Read John Giles every week in The Herald
UNDER normal circumstances, the visit of Iceland would hardly be a game to set pulses racing.
And after the awful injury suffered by Seamus Coleman against Wales, it seems almost indecent to be talking about another football game.
But one thing football does is move on and I must say, I am looking forward to seeing Iceland.
I remember writing after the Euros last summer that England could do no better than hiring Heimir Hallgrímsson and his staff en bloc and they might have a chance of doing something better than Roy Hodgson managed.
Instead they picked Sam Allardyce who barely had his foot in the door when he was turfed out.
I also remember thinking that Euro 2016 was a watershed moment. The minnows arrived in force and this time made an impact, something which has been threatening for a number of years.
A broad evening out in standards across a lot of teams dragged some of the big nations into the pack and some of the very small teams up to mid-table.
But Iceland did a lot more and so too did Wales, Northern Ireland and Martin O’Neill’s team.
They didn’t just make up numbers. They won games, beat teams and in Wales’ case, got within touching distance of the final.
I think there are two major factors at work. I think bad management is responsible for the decline of many nations and I think good management is the reason why Iceland did so well in France.
I also believe that there are now fewer true match-winners in the game and that teams prepared to work hard for their goals will prosper.
Wales had one world class player Gareth Bale and look how far that took them. Underpinning his ability was a well-organised, disciplined and hugely enthusiastic group of fairly ordinary professionals managed by Chris Coleman.

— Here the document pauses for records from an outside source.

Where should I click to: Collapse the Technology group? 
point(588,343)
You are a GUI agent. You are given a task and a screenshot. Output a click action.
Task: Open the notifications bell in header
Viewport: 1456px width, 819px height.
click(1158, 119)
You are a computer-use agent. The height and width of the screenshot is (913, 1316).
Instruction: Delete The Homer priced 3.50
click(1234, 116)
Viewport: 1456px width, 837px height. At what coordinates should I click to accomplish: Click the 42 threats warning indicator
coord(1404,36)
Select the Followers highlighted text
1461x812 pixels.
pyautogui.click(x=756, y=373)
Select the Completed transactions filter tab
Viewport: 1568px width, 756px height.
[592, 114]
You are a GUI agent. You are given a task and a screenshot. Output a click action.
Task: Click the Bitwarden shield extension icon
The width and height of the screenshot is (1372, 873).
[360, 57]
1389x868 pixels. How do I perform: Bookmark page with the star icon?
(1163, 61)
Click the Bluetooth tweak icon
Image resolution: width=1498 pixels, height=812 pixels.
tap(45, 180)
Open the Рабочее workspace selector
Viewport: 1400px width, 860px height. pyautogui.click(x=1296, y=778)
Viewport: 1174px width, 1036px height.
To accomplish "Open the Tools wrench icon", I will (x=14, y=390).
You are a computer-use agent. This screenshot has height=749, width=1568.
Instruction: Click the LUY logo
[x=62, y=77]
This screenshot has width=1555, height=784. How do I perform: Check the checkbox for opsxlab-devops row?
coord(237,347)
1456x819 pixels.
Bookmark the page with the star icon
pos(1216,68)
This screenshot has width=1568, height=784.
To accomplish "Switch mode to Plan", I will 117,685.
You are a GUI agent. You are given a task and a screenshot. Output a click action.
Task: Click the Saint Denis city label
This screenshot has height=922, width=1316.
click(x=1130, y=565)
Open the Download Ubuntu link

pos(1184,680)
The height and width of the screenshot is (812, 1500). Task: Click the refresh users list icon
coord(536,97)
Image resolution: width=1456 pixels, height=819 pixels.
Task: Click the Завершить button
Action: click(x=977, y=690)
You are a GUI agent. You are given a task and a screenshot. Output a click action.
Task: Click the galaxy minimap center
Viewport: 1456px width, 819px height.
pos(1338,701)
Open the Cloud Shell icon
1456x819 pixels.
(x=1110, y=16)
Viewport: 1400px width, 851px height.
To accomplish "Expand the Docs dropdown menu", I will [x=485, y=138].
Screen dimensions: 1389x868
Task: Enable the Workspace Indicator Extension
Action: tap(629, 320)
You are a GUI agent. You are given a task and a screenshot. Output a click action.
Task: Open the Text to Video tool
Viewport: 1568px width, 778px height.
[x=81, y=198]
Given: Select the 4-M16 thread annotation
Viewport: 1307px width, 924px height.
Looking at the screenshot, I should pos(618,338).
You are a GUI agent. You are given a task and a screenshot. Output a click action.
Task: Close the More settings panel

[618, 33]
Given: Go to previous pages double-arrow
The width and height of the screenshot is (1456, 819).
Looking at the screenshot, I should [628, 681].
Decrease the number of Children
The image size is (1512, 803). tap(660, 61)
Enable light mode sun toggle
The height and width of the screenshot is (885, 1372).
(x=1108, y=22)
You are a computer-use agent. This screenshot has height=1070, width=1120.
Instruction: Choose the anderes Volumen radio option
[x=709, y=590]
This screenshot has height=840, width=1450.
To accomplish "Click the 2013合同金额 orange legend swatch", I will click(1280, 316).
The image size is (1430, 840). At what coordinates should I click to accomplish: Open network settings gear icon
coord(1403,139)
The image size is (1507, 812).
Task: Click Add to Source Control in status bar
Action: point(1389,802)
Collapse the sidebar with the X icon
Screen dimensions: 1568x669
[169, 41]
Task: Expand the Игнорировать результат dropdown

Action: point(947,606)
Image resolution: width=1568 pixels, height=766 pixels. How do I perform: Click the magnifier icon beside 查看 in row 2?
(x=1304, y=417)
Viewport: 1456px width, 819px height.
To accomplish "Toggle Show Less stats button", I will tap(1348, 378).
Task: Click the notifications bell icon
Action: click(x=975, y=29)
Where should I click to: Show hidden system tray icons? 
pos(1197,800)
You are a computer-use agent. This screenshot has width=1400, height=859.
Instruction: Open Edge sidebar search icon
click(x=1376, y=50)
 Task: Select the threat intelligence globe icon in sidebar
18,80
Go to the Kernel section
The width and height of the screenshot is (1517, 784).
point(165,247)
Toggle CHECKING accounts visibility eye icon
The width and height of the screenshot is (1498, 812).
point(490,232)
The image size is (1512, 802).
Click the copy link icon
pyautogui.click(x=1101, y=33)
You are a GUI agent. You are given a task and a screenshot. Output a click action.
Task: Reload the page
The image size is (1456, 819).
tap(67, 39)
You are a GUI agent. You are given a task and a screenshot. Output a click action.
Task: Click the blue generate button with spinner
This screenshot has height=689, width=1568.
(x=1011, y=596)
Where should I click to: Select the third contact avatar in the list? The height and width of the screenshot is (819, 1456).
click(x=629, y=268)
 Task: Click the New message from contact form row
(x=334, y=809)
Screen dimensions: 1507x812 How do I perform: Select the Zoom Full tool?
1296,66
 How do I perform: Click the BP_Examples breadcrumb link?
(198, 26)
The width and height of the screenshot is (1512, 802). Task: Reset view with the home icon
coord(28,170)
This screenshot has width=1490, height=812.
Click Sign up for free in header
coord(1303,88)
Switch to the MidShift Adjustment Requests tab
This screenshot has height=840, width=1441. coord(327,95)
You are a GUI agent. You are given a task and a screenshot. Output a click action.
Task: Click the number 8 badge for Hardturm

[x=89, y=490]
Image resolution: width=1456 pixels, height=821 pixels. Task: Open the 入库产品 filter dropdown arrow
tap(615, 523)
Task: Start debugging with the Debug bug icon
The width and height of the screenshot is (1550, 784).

Michael O’Neill is clearly capable and our own O’Neill has a weighty CV. All of them know how to build team morale.
A very good example of this is Antonio Conte who took what was generally seen as the weakest Italian squad ever to travel to a major championship finals and turned them into a contenders.
Italy went out in a penalty shoot-out to Germany in the quarter-finals and Conte was acclaimed for what he did then set off for London and his new job.
We’ve all seen what he has done with Chelsea, how a really good manager makes all the difference.
Iceland have not dropped off after the Euros and I’m not surprised by that either. From the teams mentioned, only Wales have lost some ground and that is still recoverable if increasingly unlikely.
When it takes hard work and a lot of concentration to reach a goal, good players do not want to let that go.
These Iceland professionals have good habits and that means they are always willing to learn.
Everything is new right now.
Seamus Coleman will never forget what happened on Friday as long as he lives. Over and over again, he'll visualise that ball running loose, that message his brain sent to his legs to go and win it, his determination to get there ahead of Neil Taylor, that awful aftermath.